During the trial, the treatment was generally well tolerated, with only a small proportion of serious adverse events reported. Three adverse effects—fatigue, somnolence, and diarrhea—occurred more frequently in the treatment group than the placebo group. Fatigue and somnolence affected about 10% of patients, and diarrhea was observed in approximately 5%. Despite these occurrences, the overall tolerability profile of the treatment was considered acceptable, with most patients managing adverse effects without needing to discontinue therapy.
However, the study does have important limitations. One key limitation is the lack of data on long-term breast cancer outcomes, such as recurrence and survival. This omission is due to the nature of hormone receptor–positive, HER2-negative breast cancer, which tends to relapse later, often beyond the 5-year mark. Since the full trial including the optional extension phase spans just over 2 years, it is too soon to assess any impact on recurrence rates or mortality. As of now, no increase in early recurrence has been observed, which is encouraging, but insufficient to draw definitive conclusions.

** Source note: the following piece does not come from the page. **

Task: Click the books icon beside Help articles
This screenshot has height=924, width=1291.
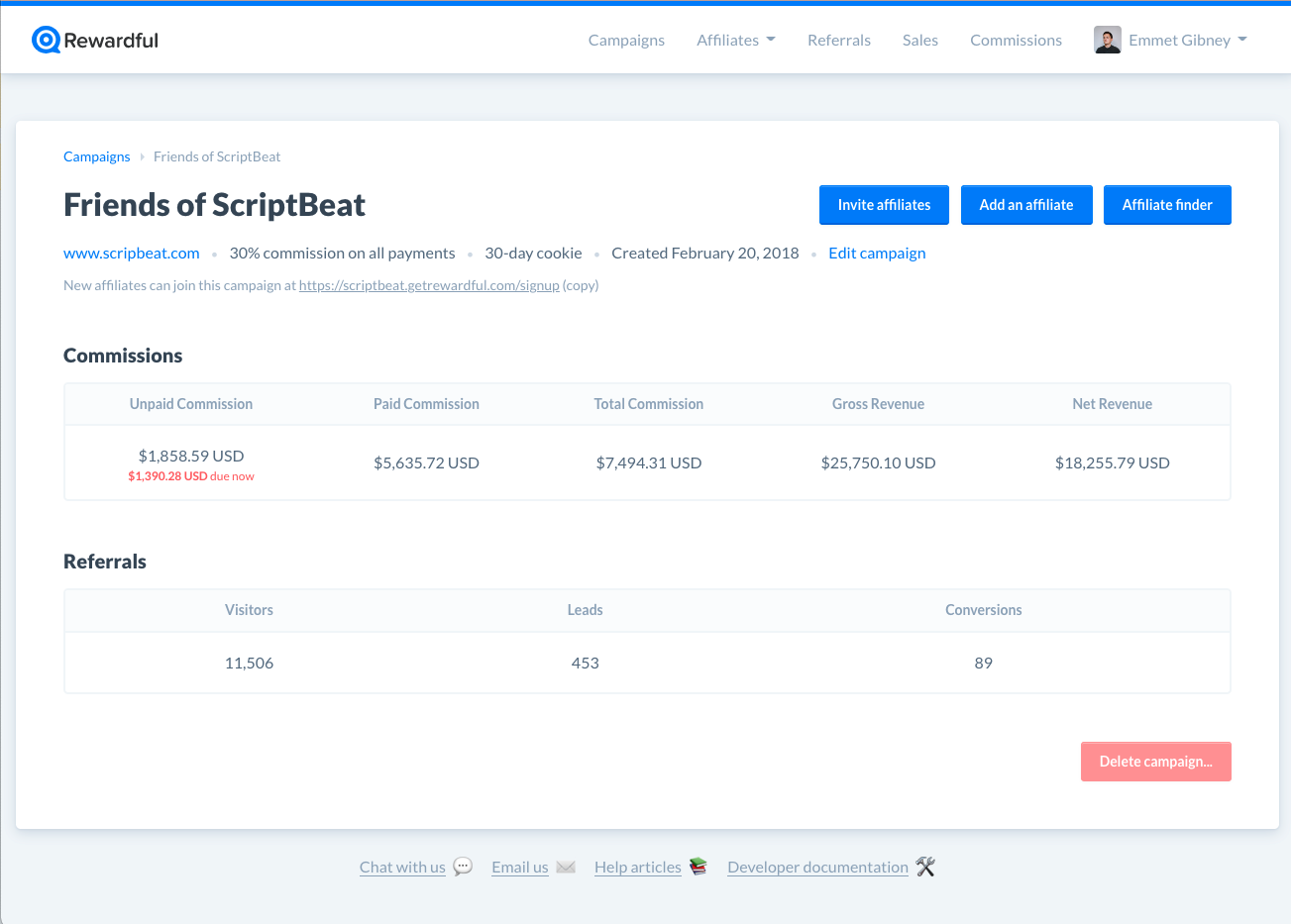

Future research will be necessary to determine the long-term safety and impact of these therapies. Data from the extended follow-up phase of the trial, as well as from real-world evidence, will be crucial. It will also be important to monitor any potential long-term risks, particularly in women at high risk of developing breast cancer who are using these drugs preventively. While the mechanism of action does not suggest an increased cancer risk, long-term surveillance will be essential to confirm the drugs’ safety and ensure that symptom relief does not come at the expense of increased recurrence or cancer incidence over time.